Have heels replaced hemlines as a leading economic indicator? If so, then next fall the world’s markets will be soaring. At the fall-winter 2002 womenswear shows in Milan last week, Gucci, Prada and Dolce & Gabbana all sent models teetering down runways in ankle-breaking 11-centimeter high heels. In what one hopes wasn’t an economic forecast, models at Gucci and Prada fell off their towering stilettos and crashed to the floor. In fact, as if to mirror today’s seesaw financial markets, the Gucci model wobbled, then recovered, then toppled off her Betty Page pumps halfway down the runway. When she tried to get up, she fell again. She finally took off the shoes and finished her turn barefoot to resounding applause. Gucci and Dolce & Gabbana say they’ll be making a shorter, nine-centimeter version. Looks as if they’re hedging their bets.
The problem with men’s clothing today, says Michael Tapia, is that men under 40 were raised in sweats, T shirts and jeans, and don’t know how to dress well. “We don’t know what a good suit is, or how it should feel,” says the American-born Paris-based designer. So Tapia decided to educate his peers by creating a line of perfect-fitting men’s clothes.

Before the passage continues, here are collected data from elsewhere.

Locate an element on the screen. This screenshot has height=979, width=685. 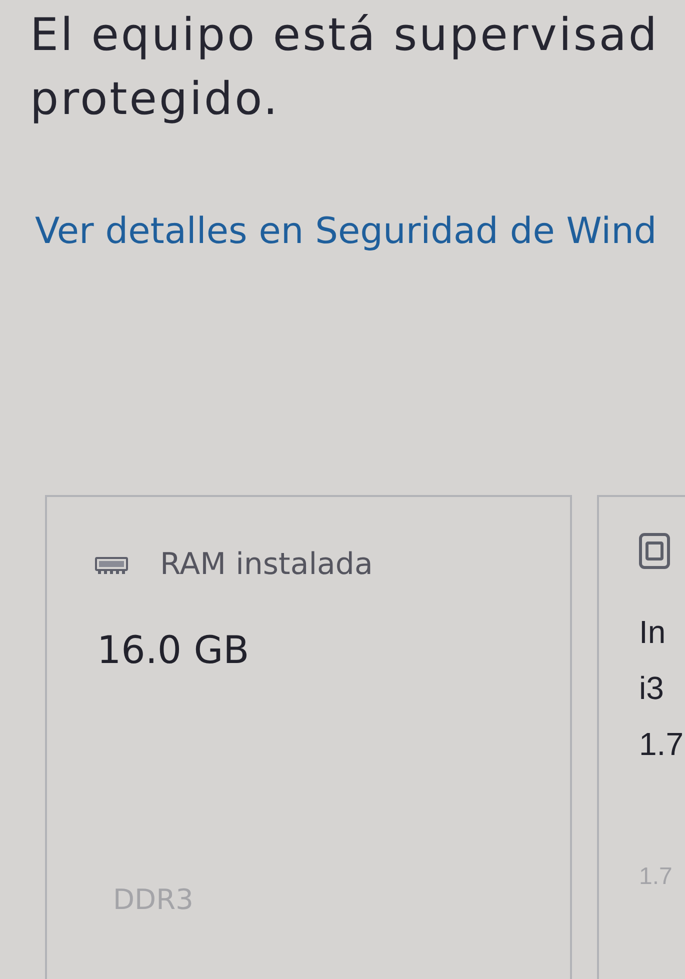
details-link: Ver detalles en Seguridad de Wind is located at coordinates (346, 232).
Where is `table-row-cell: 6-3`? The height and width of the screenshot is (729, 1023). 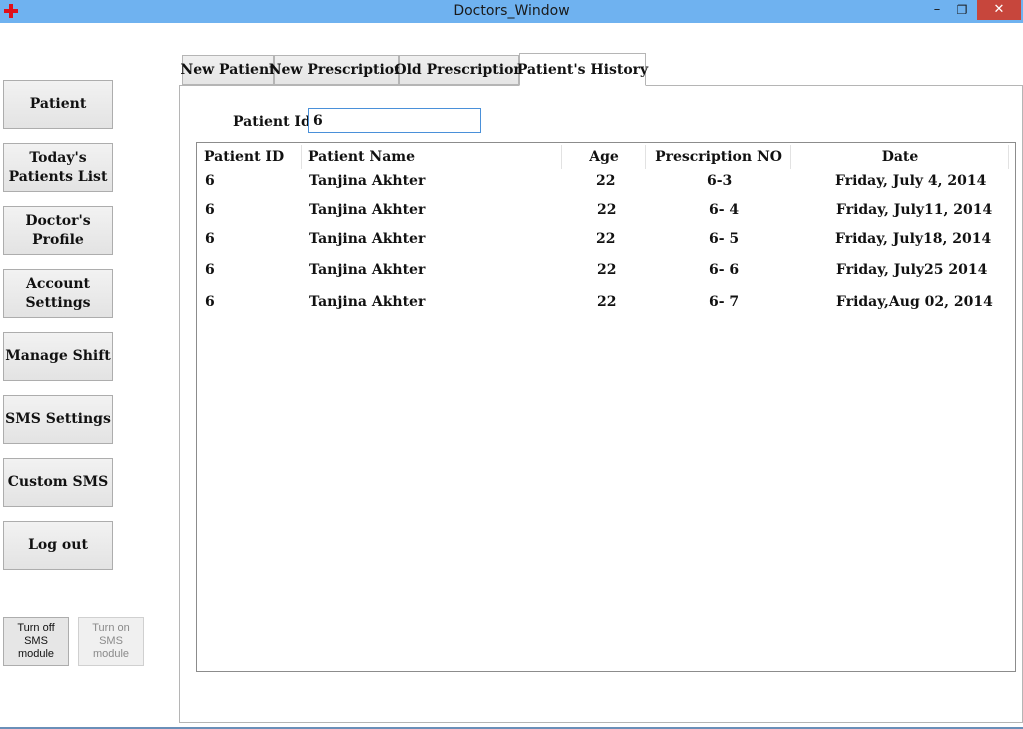
table-row-cell: 6-3 is located at coordinates (720, 181).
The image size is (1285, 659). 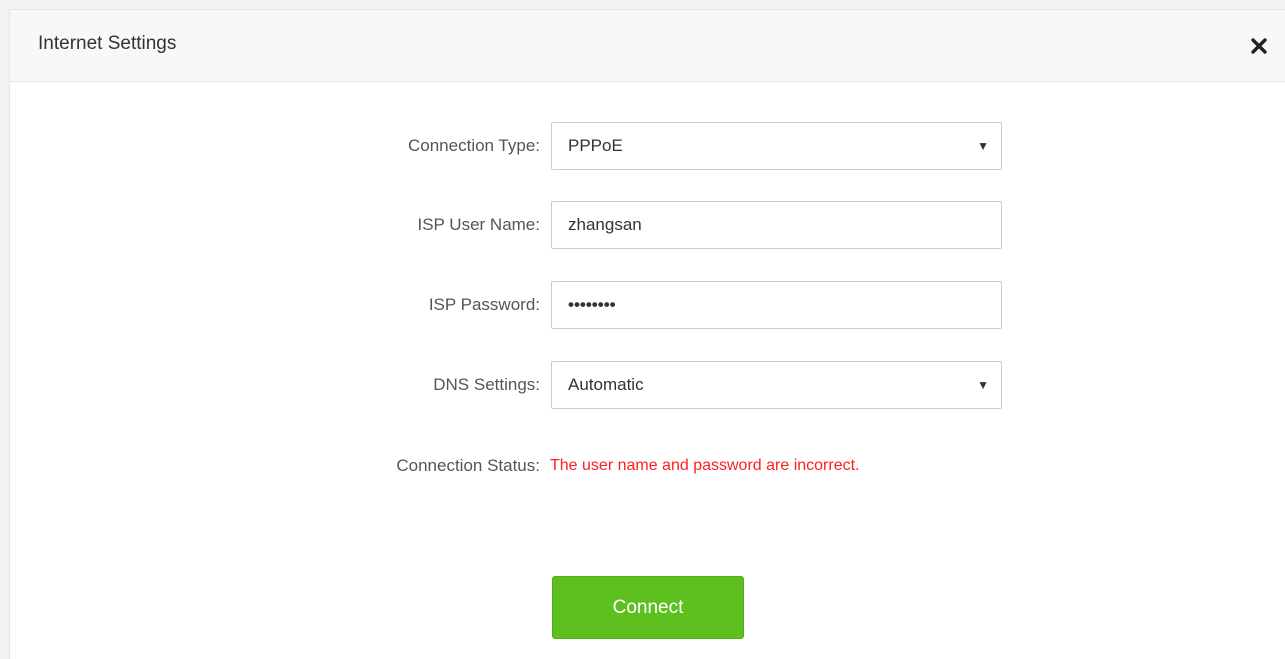 I want to click on dns-settings-row: DNS Settings: Automatic ▼, so click(x=648, y=385).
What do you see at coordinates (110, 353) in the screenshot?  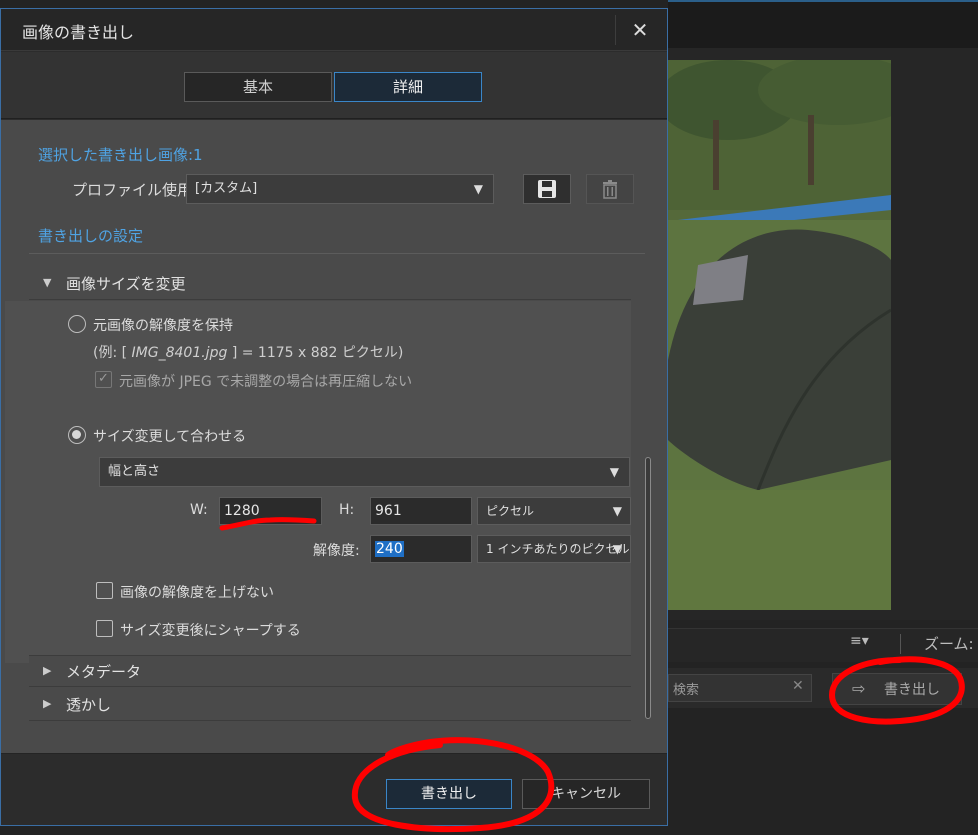 I see `example-prefix: (例: [` at bounding box center [110, 353].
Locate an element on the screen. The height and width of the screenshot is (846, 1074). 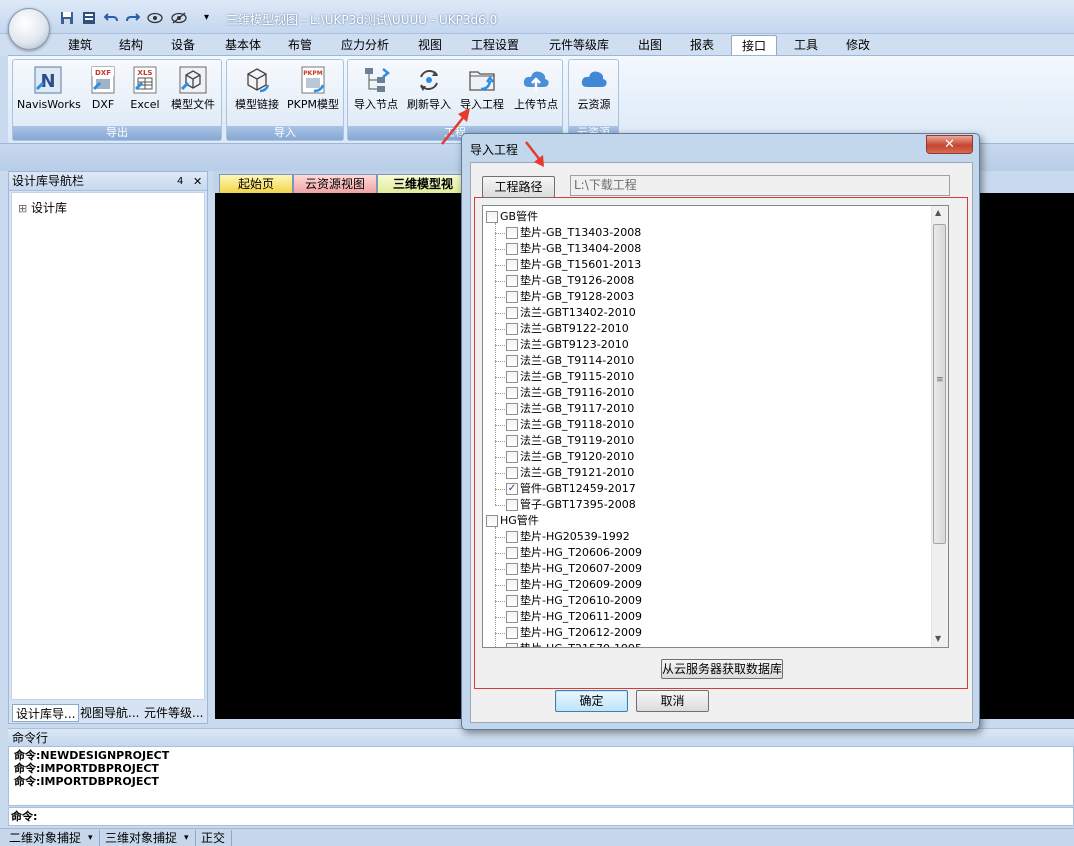
tab-piping: 布管 is located at coordinates (300, 45).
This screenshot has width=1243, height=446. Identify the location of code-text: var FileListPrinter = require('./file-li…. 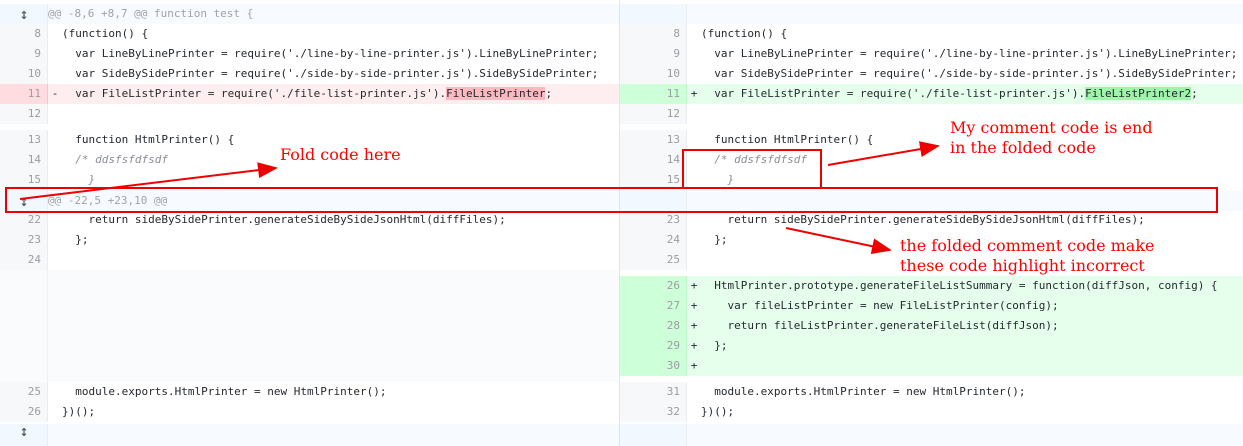
(894, 94).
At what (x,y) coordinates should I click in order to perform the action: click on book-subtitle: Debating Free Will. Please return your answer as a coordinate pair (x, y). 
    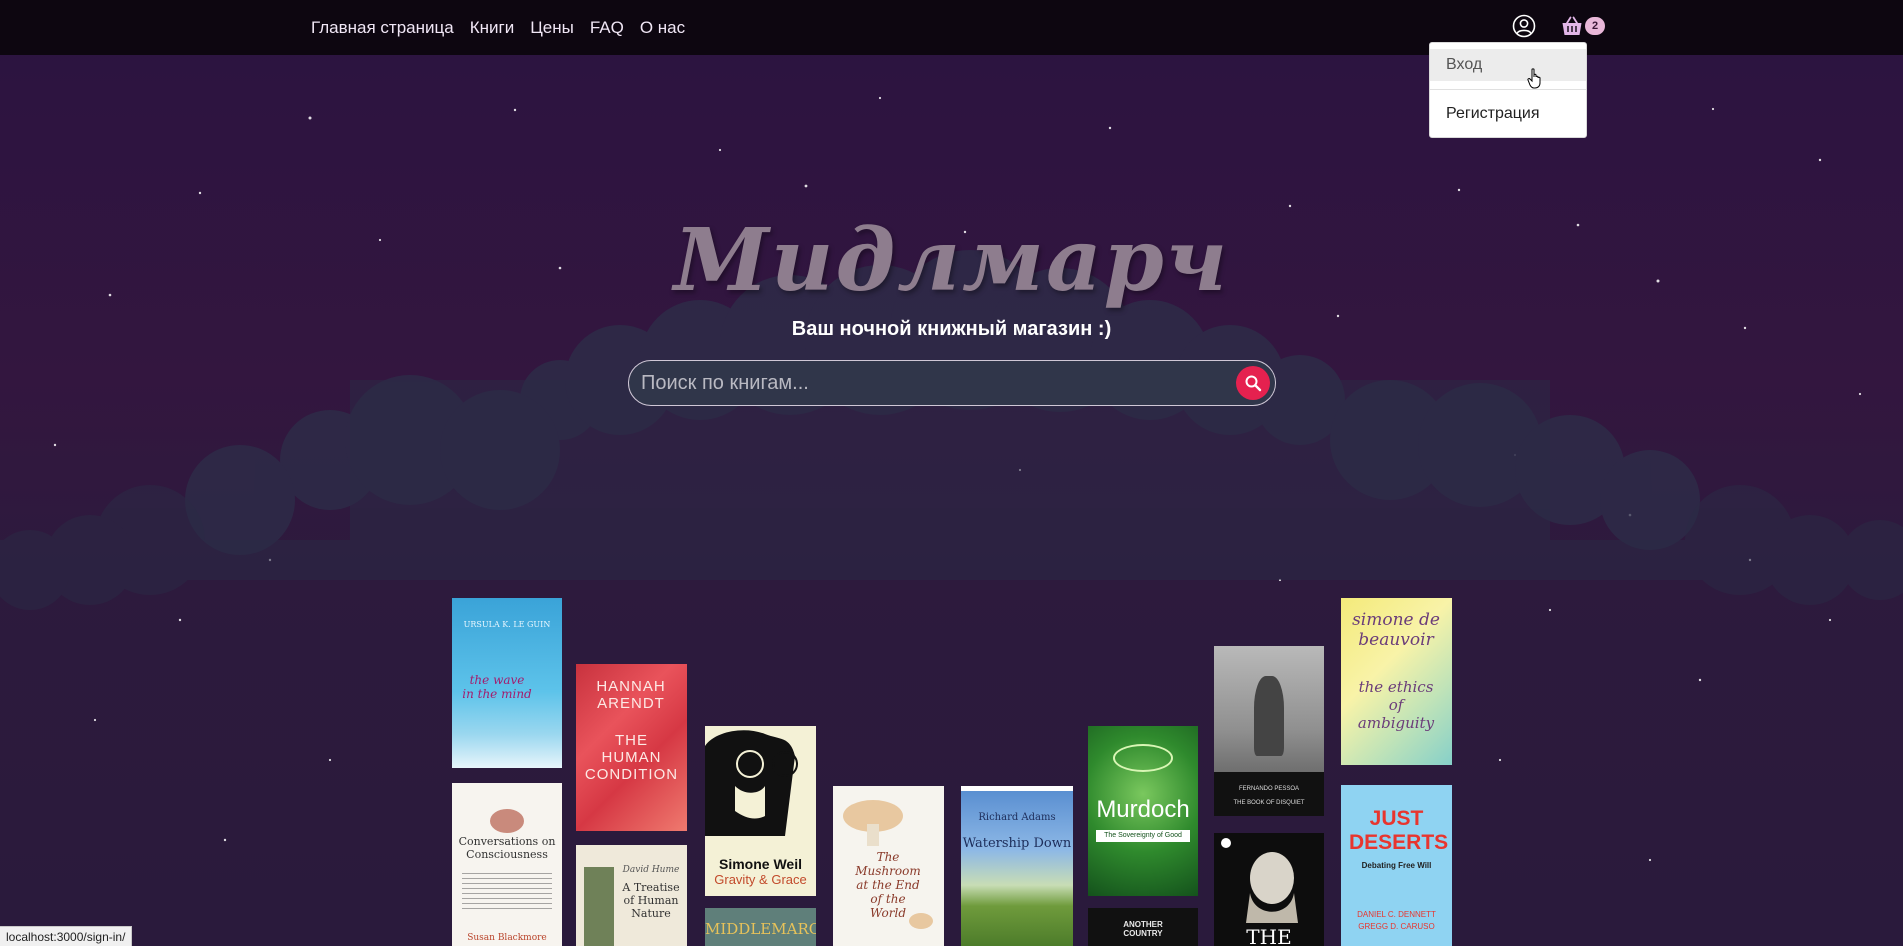
    Looking at the image, I should click on (1396, 866).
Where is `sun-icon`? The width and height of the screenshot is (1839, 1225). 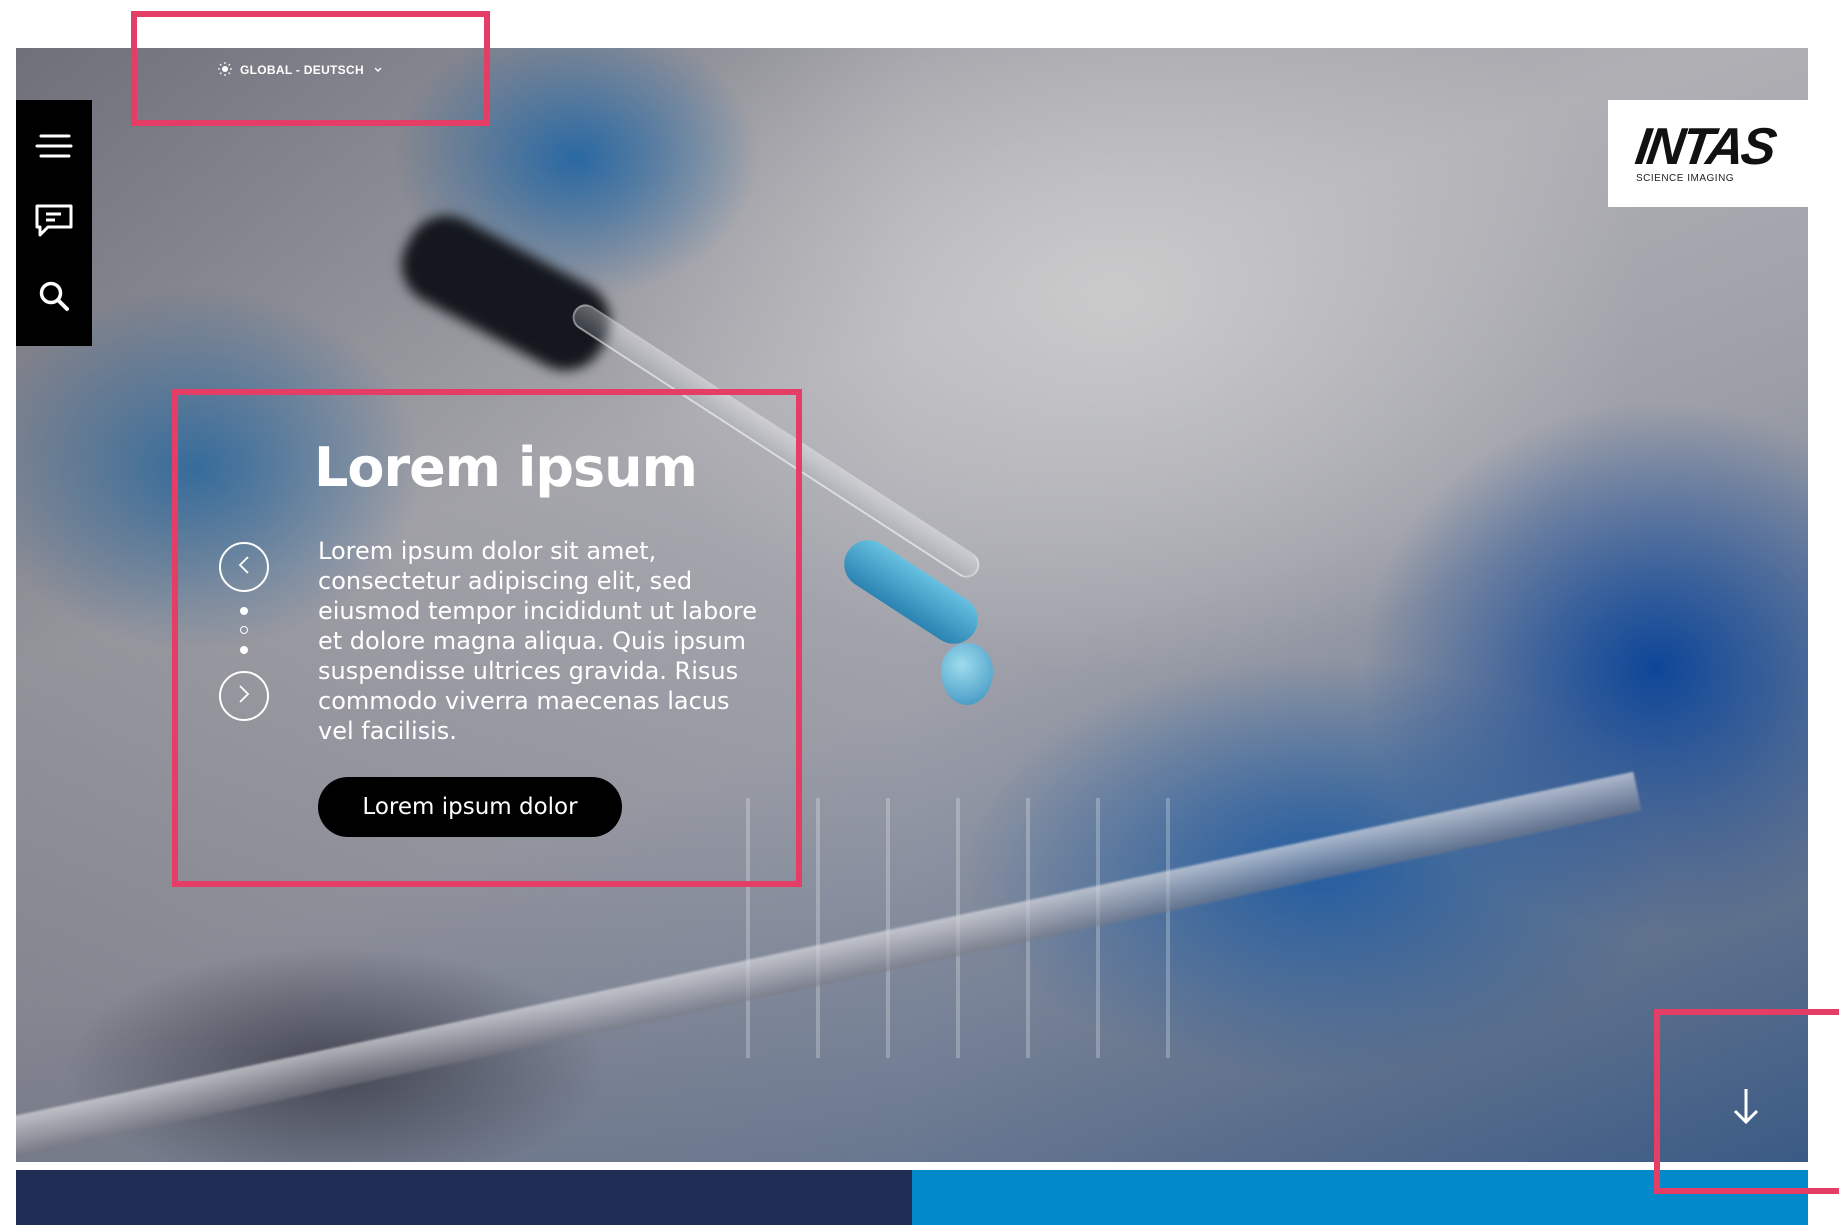
sun-icon is located at coordinates (225, 70).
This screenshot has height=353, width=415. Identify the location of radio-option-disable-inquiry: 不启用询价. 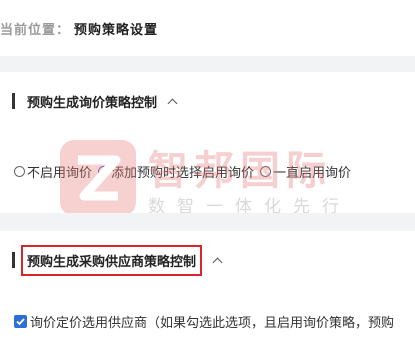
(53, 172).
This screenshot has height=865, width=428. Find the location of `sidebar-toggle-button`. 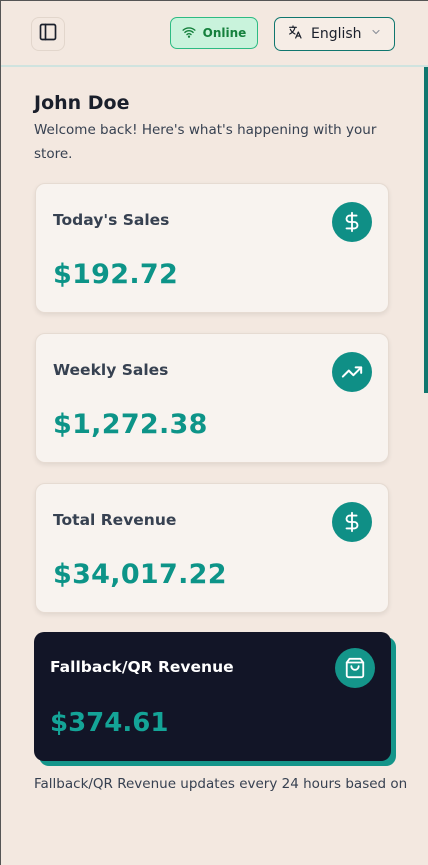

sidebar-toggle-button is located at coordinates (48, 34).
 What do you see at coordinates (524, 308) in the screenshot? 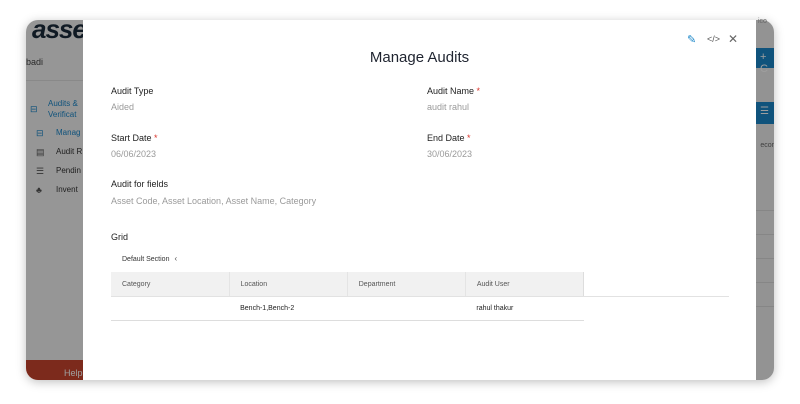
I see `cell-audit-user: rahul thakur` at bounding box center [524, 308].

He started with trousers, the most elemental part of a gent’s wardrobe. Using a basic flat-front straight-leg design, Tapia sewed the first pair by hand and then wore them to see where the weaknesses were. After searching the world for the finest artisans and materials, he chose Swiss-made titanium interlocking zippers and persuaded old factories in England to dust off their machines to weave his durable yet light fabrics. He found Italian seamstresses to sew the old-fashioned way, with nearly invisible stitches. In 1999, after two years of research and testing, Tapia launched his new pants. Then he went after shirts, which he modeled on military designs that looked neat and smooth whether worn tucked in or out. He used densely woven poplin and buttons made out of Australian mother-of-pearl. He followed that with a two-button jacket and a single-breasted topcoat, all available at Colette in Paris and Alfred Dunhill in London. Now he’s working on a thick, Army-inspired T shirt. Though the prices are steep–the pants go for $700 and a shirt $400–the quality is reminiscent of the old Savile Row. “Thirty, 40 years ago, no one made bad quality,” says Tapia. “Now it’s about profit. I wanted to put integrity back into clothing.” Not to mention style.
Kay Itoi and Dana Thomas
Never has style been so portable. Hermes is offering a line of furniture called Pippa, which includes folding chairs, stools, a desk and a chaise longue, all made of wood and cowhide. Louis Vuitton makes a bed-trunk like the one French explorer Pierre Savorgnan de Brazza first ordered in 1875 and a portable leather desk by furniture designer Christian Liaigre. “[Folding furniture] is there for you when you really need it,” says Pippa designer Rena Dumas. “Otherwise you fold it up and it’s out of your life.”